Posts Tagged 'Analysis'

July 16, 2013

Riak Performance Analysis: Bare Metal v. Virtual

In December, I posted a MongoDB performance analysis that showed the quantitative benefits of using bare metal servers for MongoDB workloads. It should come as no surprise that in the wake of SoftLayer's Riak launch, we've got some similar data to share about running Riak on bare metal.

To run this test, we started by creating five-node clusters with Riak 1.3.1 on SoftLayer bare metal servers and on a popular competitor's public cloud instances. For the SoftLayer environment, we created these clusters using the Riak Solution Designer, so the nodes were all provisioned, configured and clustered for us automatically when we ordered them. For the public cloud virtual instance Riak cluster, each node was provisioned indvidually using a Riak image template and manually configured into a cluster after all had come online. To optimize for Riak performance, I made a few tweaks at the OS level of our servers (running CentOS 64-bit):

Noatime
Nodiratime
barrier=0
data=writeback
ulimit -n 65536

The common Noatime and Nodiratime settings eliminate the need for writes during reads to help performance and disk wear. The barrier and writeback settings are a little less common and may not be what you'd normally set. Although those settings present a very slight risk for loss of data on disk failure, remember that the Riak solution is deployed in five-node rings with data redundantly available across multiple nodes in the ring. With that in mind and considering each node also being deployed with a RAID10 storage array, you can see that the minor risk for data loss on the failure of a single disk in the entire solution would have no impact on the entire data set (as there are plenty of redundant copies for that data available). Given the minor risk involved, the performance increases of those two settings justify their use.
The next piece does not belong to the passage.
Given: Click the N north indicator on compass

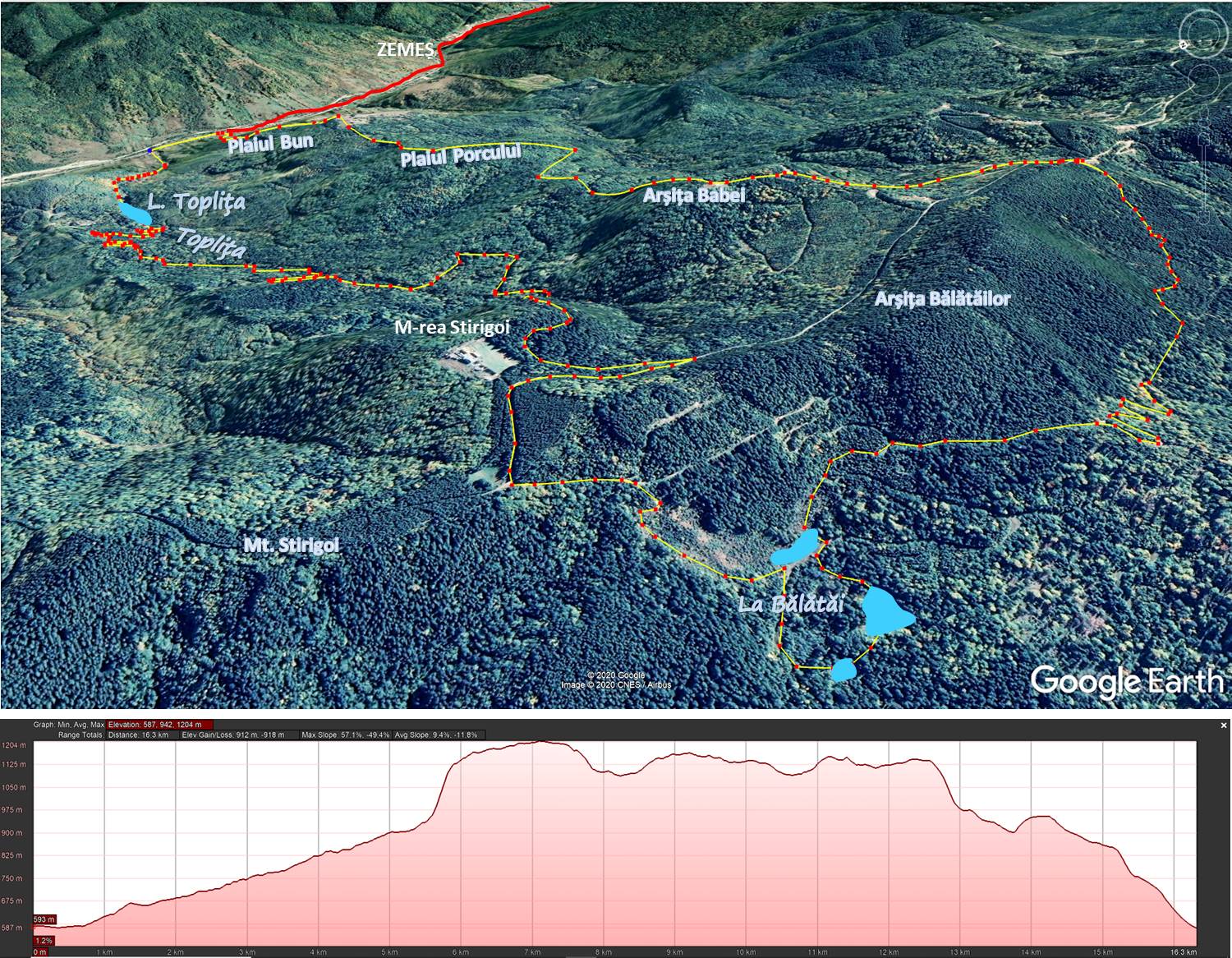Looking at the screenshot, I should pos(1184,45).
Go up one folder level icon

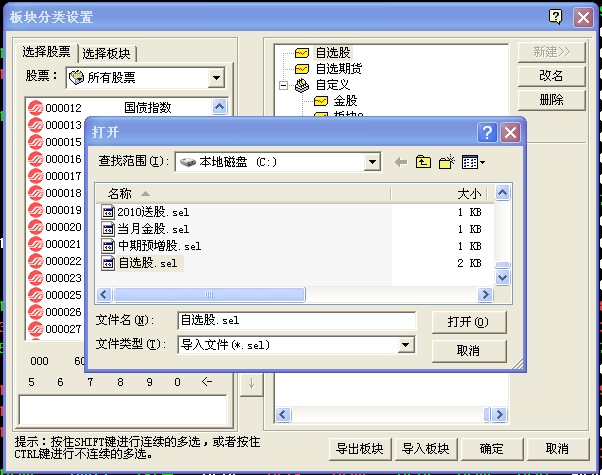423,162

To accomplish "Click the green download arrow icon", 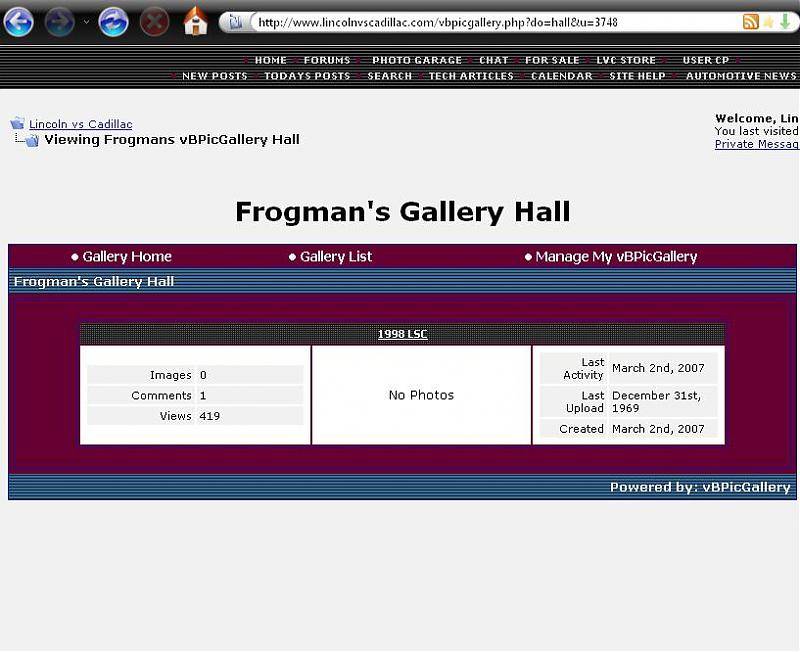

With all of the nodes tweaked and configured into clusters, we set up Basho's test harness — Basho Bench — to remotely simulate load on the deployments. Basho Bench allows you to create a configurable test plan for a Riak cluster by configuring a number of workers to utilize a driver type to generate load. It comes packaged as an Erlang application with a config file example that you can alter to create the specifics for the concurrency, data set size, and duration of your tests. The results can be viewed as CSV data, and there is an optional graphics package that allows you to generate the graphs that I am posting in this blog. A simplified graphic of our test environment would look like this:

Riak Test Environment

The following Basho Bench config is what we used for our testing:

{mode, max}.
{duration, 120}.
{concurrent, 8}.
{driver, basho_bench_driver_riakc_pb}.
{key_generator,{int_to_bin,{uniform_int,1000000}}}.
{value_generator,{exponential_bin,4098,50000}}.
{riakc_pb_ips, [{10,60,68,9},{10,40,117,89},{10,80,64,4},{10,80,64,8},{10,60,68,7}]}.
{riakc_pb_replies, 2}.
{operations, [{get, 10},{put, 1}]}.

To spell it out a little simpler:

Tests Performed

Data Set: 400GB
10:1 Query-to-Update Operations
8 Concurrent Client Connections
Test Duration: 2 Hours

You may notice that in the test cases that use SoftLayer "Medium" Servers, the virtual provider nodes are running 26 virtual compute units against our dual proc hex-core servers (12 cores total). In testing with Riak, memory is important to the operations than CPU resources, so we provisioned the virtual instances to align with the 36GB of memory in each of the "Medium" SoftLayer servers. In the public cloud environment, the higher level of RAM was restricted to packages with higher CPU, so while the CPU counts differ, the RAM amounts are as close to even as we could make them.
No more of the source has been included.